Other increase in incidence during the years following the beginning of the COVID-19 pandemic was reported in influenza A(H3), RSV, adenovirus, human metapneumovirus, and parainfluenza 3 viruses which is in concordance with previous reports [22, 23]. In the United States, Chow et al. (2023) observed that the prevalence of respiratory viruses varied throughout the phases of the COVID-19 pandemic, with alternations in the detection of influenza virus, RSV, rhinovirus, and respiratory enterovirus infections [13]. Continuous monitoring of changes in respiratory viruses activity following the COVID-19 pandemic is crucial for better prediction and preparedness of potential epidemics.

Our study poses some limitations. First, the study population was limited to patients attending a tertiary care hospital, and hence, the results may not be generalized to the entire community. Second, during the COVID-19 pandemic, most patients with respiratory symptoms were prioritized for testing for COVID-19, leading to a reduction in testing for influenza viruses and other respiratory viruses, which might have an impact on the data. However, this practice did not last long as molecular multiplexes PCR assays that detect COVID-19 and other respiratory viruses simultaneously were made available early during the pandemic season.

In conclusion, this observational study reported an unprecedented difference in the seasonality and positivity rate of influenza and other important respiratory viral infections, most likely due to the use of mitigation measures.

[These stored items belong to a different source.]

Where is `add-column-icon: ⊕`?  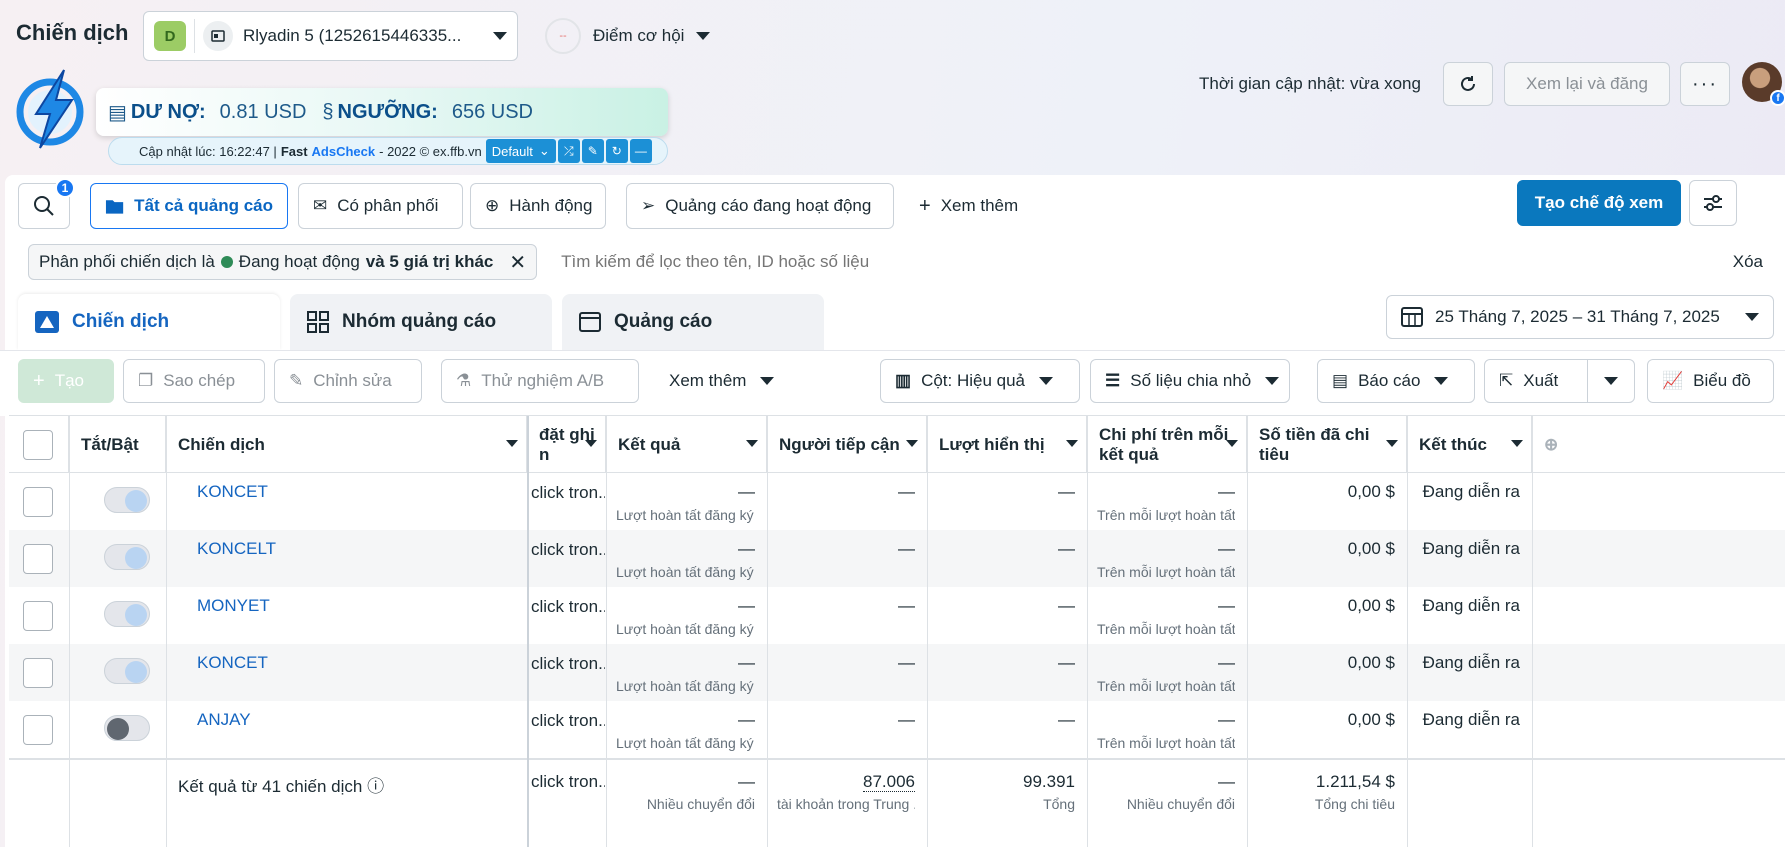 add-column-icon: ⊕ is located at coordinates (1552, 444).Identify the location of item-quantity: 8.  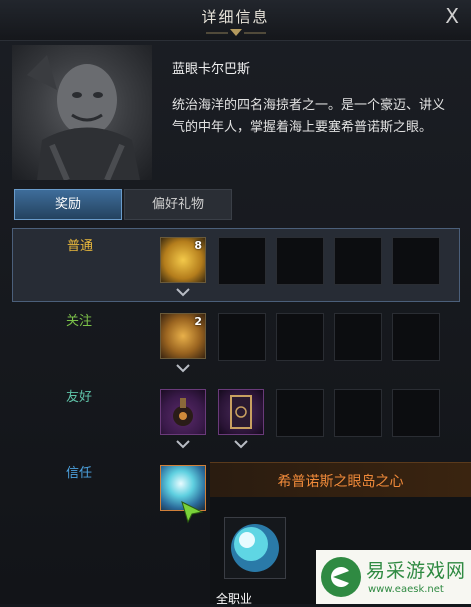
(198, 246).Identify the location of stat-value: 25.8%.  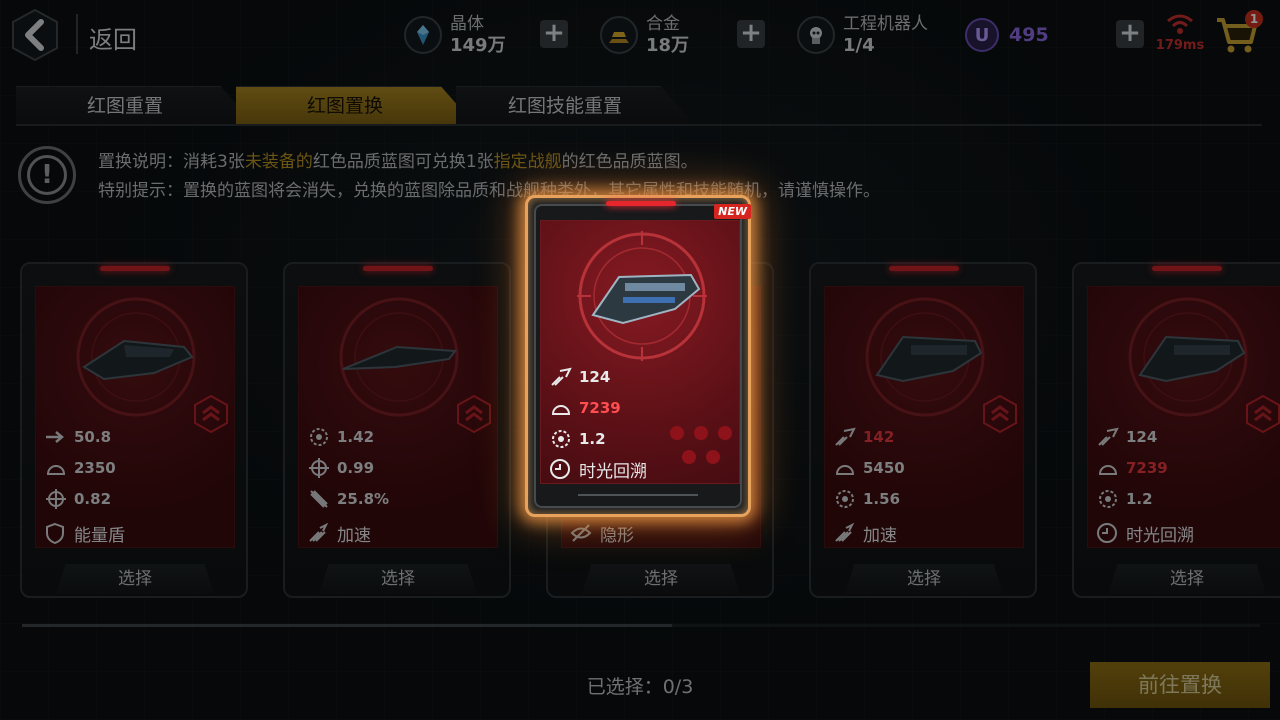
(364, 499).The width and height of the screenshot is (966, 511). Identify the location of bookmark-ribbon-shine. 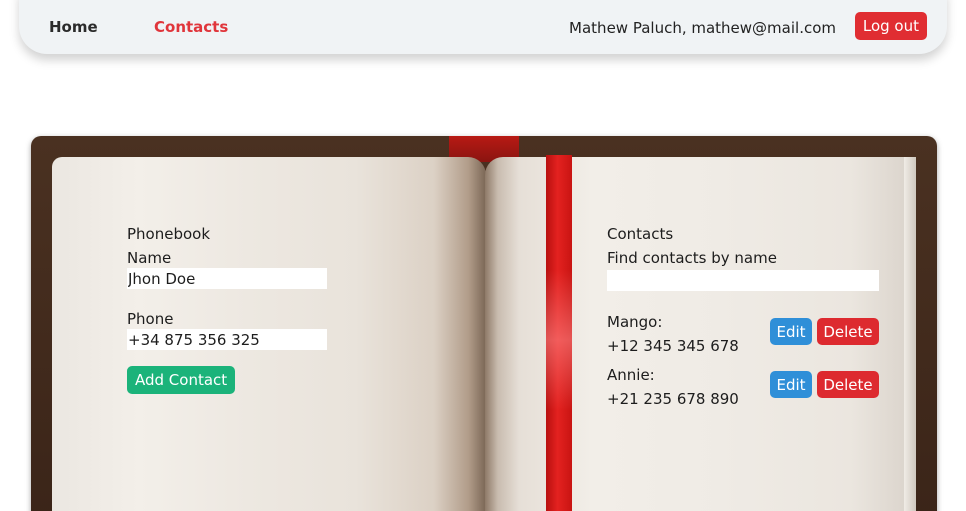
(559, 340).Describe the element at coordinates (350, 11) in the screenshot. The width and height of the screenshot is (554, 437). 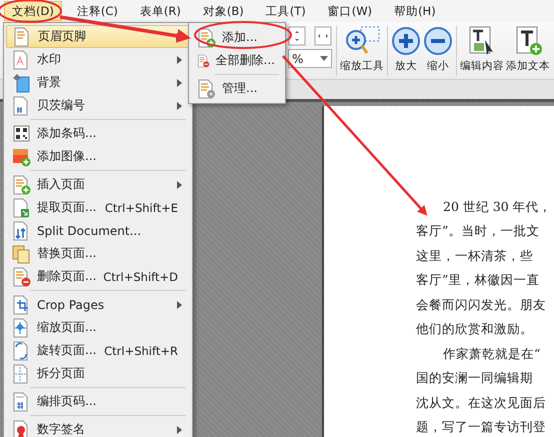
I see `menu-bar-item: 窗口(W)` at that location.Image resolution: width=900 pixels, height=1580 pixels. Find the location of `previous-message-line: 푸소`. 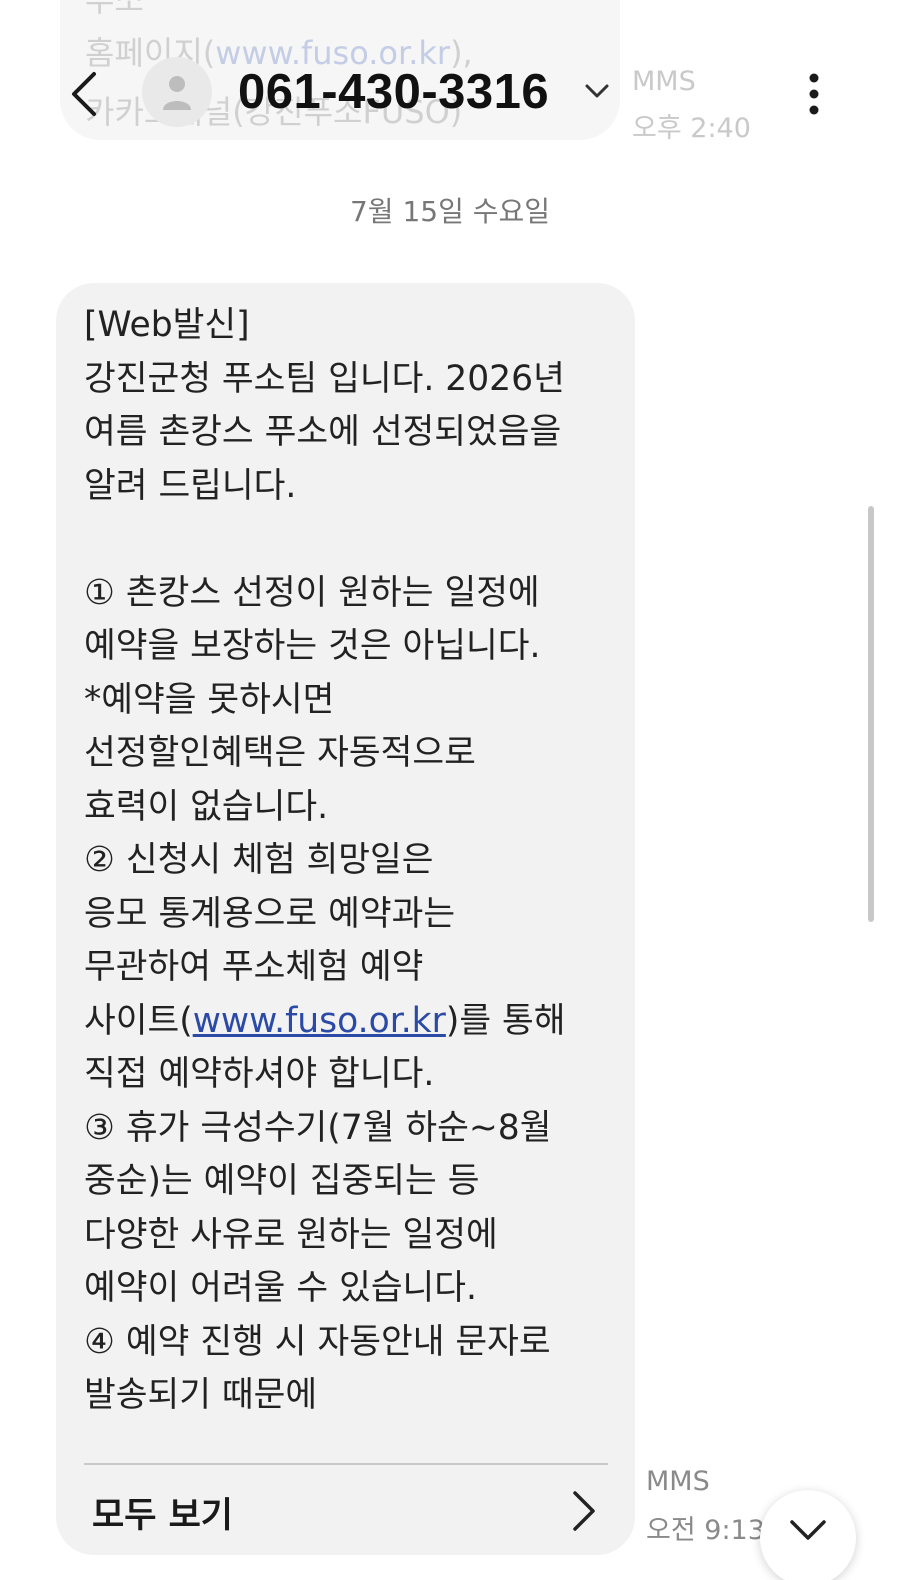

These data can be of use to enhance future influenza epidemics preparedness, as some of these mitigation measures could be implemented to reduce transmission, particularly in populations at high risk for developing severe disease or complications. However, the influenza vaccine for everyone aged ≥ 6 months remains the most effective method to prevent influenza and is particularly important in the upcoming season when COVID-19 and the influenza virus might co-circulate.